Младший брат поворачивается на другой бок и тихо стонет — наверное, видит что-нибудь во сне. А теперь он еле внятно просит пить.
Брат всегда просит пить по ночам. Но Сами обычно не откликается, а ждет, когда проснется отец и напоит братишку. На этот раз Сами ласково откликается:
— Сейчас…
Он чувствует, как его пылающее гневом сердце постепенно наполняется спокойствием — спокойствием взрослого. Он медленно встает, наливает в темноте стакан воды и поит брата. Затем укладывается снова. Некоторое время он лежит спокойно, но вдруг, будто вспомнив о чем-то, опять поднимается, протягивает руку и заботливо укрывает брата, подоткнув под него одеяло. Все это он сопровождает чтением молитвы. Так всегда делает отец. Наконец, убедившись, что ноги братишки закутаны в одеяло и что подушка не выбилась у него из-под головы, Сами спокойно засыпает.
Верно
Перевод В. Борисова
С первого взгляда можно определить, что этот мальчуган не имеет никакого отношения к Гарден-сити[39]. Он бос, на нем старая, рваная рубаха, его волосы неровно подстрижены под машинку. На голове у него волдыри, а на пепельно-желтом лице следы лишаев. Ясно, что такой мальчик не имеет ничего общего с Гарден-сити — кварталом дворцов, вилл и посольств.
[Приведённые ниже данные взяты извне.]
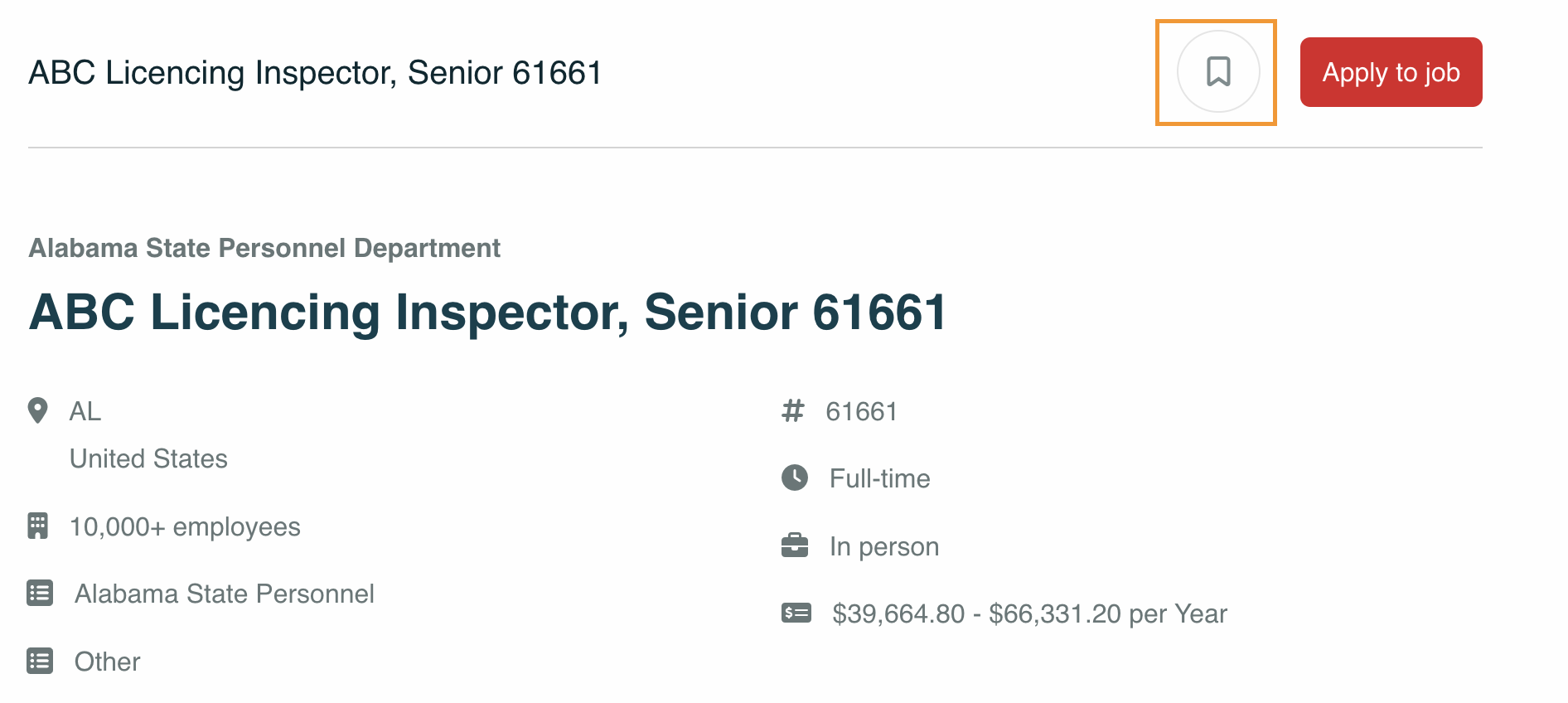
Task: Click the list icon beside Alabama State Personnel
Action: tap(40, 594)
Как же он попал сюда? Может быть, он сбился с дороги, заблудился? Но он не испуган, не озабочен, а, напротив, оживлен и весел.
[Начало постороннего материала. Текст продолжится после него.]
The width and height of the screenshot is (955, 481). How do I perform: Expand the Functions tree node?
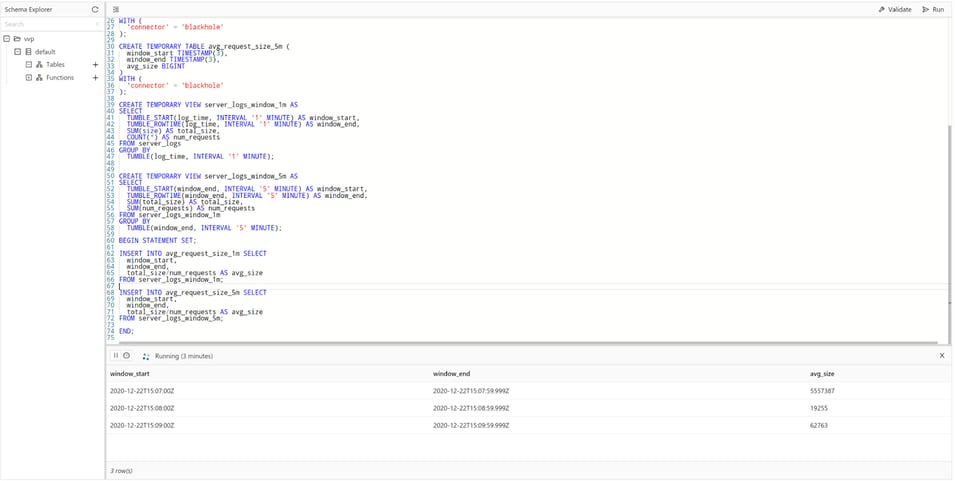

День только начинается. Солнце еще не жжет землю, а только красит ее. Дома погружены в торжественное, аристократическое безмолвие. Слышно лишь, как щебечут птицы да переговариваются толстые и важные чернокожие привратники. На каждом из них широчайшая белая рубаха и смешная, огромная чалма. Они сидят перед подъездами и охраняют дворцы своих господ.
Воздух такой свежий, бодрящий, что хочется веселиться и что-то делать. Мальчик шагает по широкой, освещенной солнцем улице, видимо, без всякой цели, куда глаза глядят. Он рассматривает деревья, дворцы и блестящие медные украшения на дверях. Он вдруг то свистнет, то загудит, то остановится, то двинется дальше. Сейчас он идет «ножницами»: ставит левую ногу туда, куда должна ступить правая, и наоборот. А теперь ему вздумалось попрыгать. Он поднял ногу, схватил ее сзади рукой и запрыгал на другой ноге, щелкая при этом языком и подражая кваканью лягушки. Настроение у него безмятежное. Он поглощен своей игрою, и ничто не мешает ему наслаждаться жизнью — ни работа, ни отец, ни хозяин.
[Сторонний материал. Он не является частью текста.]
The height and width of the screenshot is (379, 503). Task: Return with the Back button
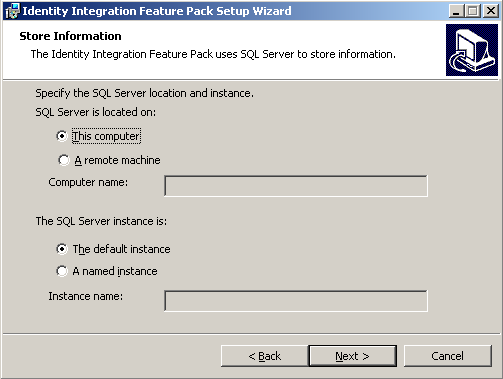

Вдруг он обо что-то споткнулся. Нога, должно быть, больно заныла. Мальчик нагнулся и увидел под ногой какой-то белый камушек. Он поднял его и сердито отбросил. Не ограничившись этим, он поддал его ногой. Камень выкатился на мостовую и там остановился. Мальчик снова подошел к камню, подобрал его, долго и внимательно разглядывал и, убедившись, что ценности он не представляет, пошел дальше, подбрасывая камушек вверх и ловя его. Минуту спустя мальчик был занят уже другим делом: зажав камень в кулаке, он вел своим указательным пальцем по стене дома, мимо которого проходил. Так он шел довольно долго, пока палец не заболел. Тогда он провел по стене камнем. И тут, оглянувшись, он увидел, что камень оставляет на стене белую черту. Игра увлекла мальчика, и он пошел дальше, оставляя на крашеной чистой стене отчетливую белую линию. Сначала он провел черту вдоль всего дворца Сулеймана. Потом продолжил ее на стене дома аль-Фукагани, потом на заборе виллы Саамана. Затем он пересек улицу и повел свою черту по каменной стене, ограждающей сад американского посольства. Наверное, это большое удовольствие — чертить камнем по такой нескончаемой стене. Он идет, и рядом с ним ползет черта. Он останавливается — останавливается и черта. Он поднимает руку — черта лезет вверх, опускает руку — черта спускается. Линия получается кривой, волнистой. И волны разные: то короткие, быстрые, то длинные, медленные.